What cultural characteristics were considered by early modern Europeans to suit particular peoples for slavery?

A) A perceived lack of rationality and civilization

What did Ferdinand and Isabella offer Christopher Columbus for his first voyage in 1492?

A) A viceroyalty and one-tenth of any material rewards

What does the history of fourteenth-century Mali indicate about Africa's relationship with the outside world?

A) Africans had considerable contact with other lands

How was the biblical story of Ham applied to justify the enslavement of Africans in the fifteenth and sixteenth centuries?

A) Africans were seen as being descended from Ham's son Canaan, who had been cursed by Noah to be a "servant of servants."

What does the history of slavery in European colonies in the New World during the sixteenth and seventeenth centuries indicate about the development of the institution?

A) All European states with American colonies adopted slave labor

What role did Europeans play in the emerging sixteenth-century global economy?
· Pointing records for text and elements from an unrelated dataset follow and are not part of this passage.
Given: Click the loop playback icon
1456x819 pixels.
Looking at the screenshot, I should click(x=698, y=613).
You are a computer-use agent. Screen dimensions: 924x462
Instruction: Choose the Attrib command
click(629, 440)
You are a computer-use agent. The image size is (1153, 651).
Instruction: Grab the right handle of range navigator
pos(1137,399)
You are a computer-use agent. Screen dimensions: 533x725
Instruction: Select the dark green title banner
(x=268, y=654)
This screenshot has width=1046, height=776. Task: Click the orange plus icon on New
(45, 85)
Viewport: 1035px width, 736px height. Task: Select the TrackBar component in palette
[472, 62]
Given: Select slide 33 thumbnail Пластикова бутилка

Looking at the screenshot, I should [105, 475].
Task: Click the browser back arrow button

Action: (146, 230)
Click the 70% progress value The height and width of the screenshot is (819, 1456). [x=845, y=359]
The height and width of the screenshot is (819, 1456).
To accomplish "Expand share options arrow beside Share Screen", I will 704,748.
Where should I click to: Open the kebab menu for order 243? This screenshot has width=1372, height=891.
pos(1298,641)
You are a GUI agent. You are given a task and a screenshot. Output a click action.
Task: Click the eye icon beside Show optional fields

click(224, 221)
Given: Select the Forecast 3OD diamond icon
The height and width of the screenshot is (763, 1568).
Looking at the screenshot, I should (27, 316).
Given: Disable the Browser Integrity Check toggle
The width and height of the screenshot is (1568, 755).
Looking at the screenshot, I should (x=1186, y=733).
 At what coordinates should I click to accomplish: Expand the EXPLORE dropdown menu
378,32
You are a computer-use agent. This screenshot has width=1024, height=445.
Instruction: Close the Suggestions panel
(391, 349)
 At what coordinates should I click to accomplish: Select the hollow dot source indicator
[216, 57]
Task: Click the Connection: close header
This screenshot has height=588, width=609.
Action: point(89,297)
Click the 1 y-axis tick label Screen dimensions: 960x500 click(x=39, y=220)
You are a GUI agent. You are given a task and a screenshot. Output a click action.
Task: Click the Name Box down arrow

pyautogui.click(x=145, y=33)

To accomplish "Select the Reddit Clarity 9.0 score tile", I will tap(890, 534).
A) As a result of their expansion, Europeans integrated the Pacific and American economies.

In what ways did Spain contribute to economic difficulties across Europe in the final decades of the sixteenth century?

A) As mounting Spanish foreign debts were paid with silver, Spanish inflation spread across Europe.

In what ways did the conditions of native life in the Americas from 1492 to 1700 contribute to the emergence of the slave system?

A) Astronomically high death rates among natives led to the need for a new source of workers.

How did the Mexica respond to Spanish demands that they give up their traditional religion?

A) By reaffirming their faith in their gods and refusing to give them up

In what way did the discovery of the Americas encourage new notions about culture?

A) By shocking many Europeans into skepticism and cultural relativism

What aspect of the sixteenth-century economic relationship between Spain and China indicated that the economy was increasingly globalized?

A) Chinese demand for silver led to increased trade with Europe

What was the principal trade good the Spanish exchanged for their silver at Manila in the sixteenth and early seventeenth centuries?

A) Chinese silk

What does the relationship between Venice and Mamluk Egypt in the fourteenth century suggest about Christian-Muslim relations?

A) Christian and Muslim states could cooperate to advance trade.

In what sense did Christopher Columbus's first voyage reflect the religious spirit of the late fifteenth century?

A) Columbus's religious zeal was inspired in part by the Spanish reconquista

What does the success and growth of the Indian Ocean trade indicate about the role of the state in promoting commerce?

A) Commerce was promoted mostly by autonomous port cities.

What marked colonial-era English attitudes toward native peoples?

A) English colonizers had a particularly strong sense of the boundaries between "civilized" Europeans and "savage" natives

What typified European settlement in the sixteenth- and seventeenth-century colonies in the Americas?

A) Europeanized settlements were hedged by immense borderland areas where European power was weak.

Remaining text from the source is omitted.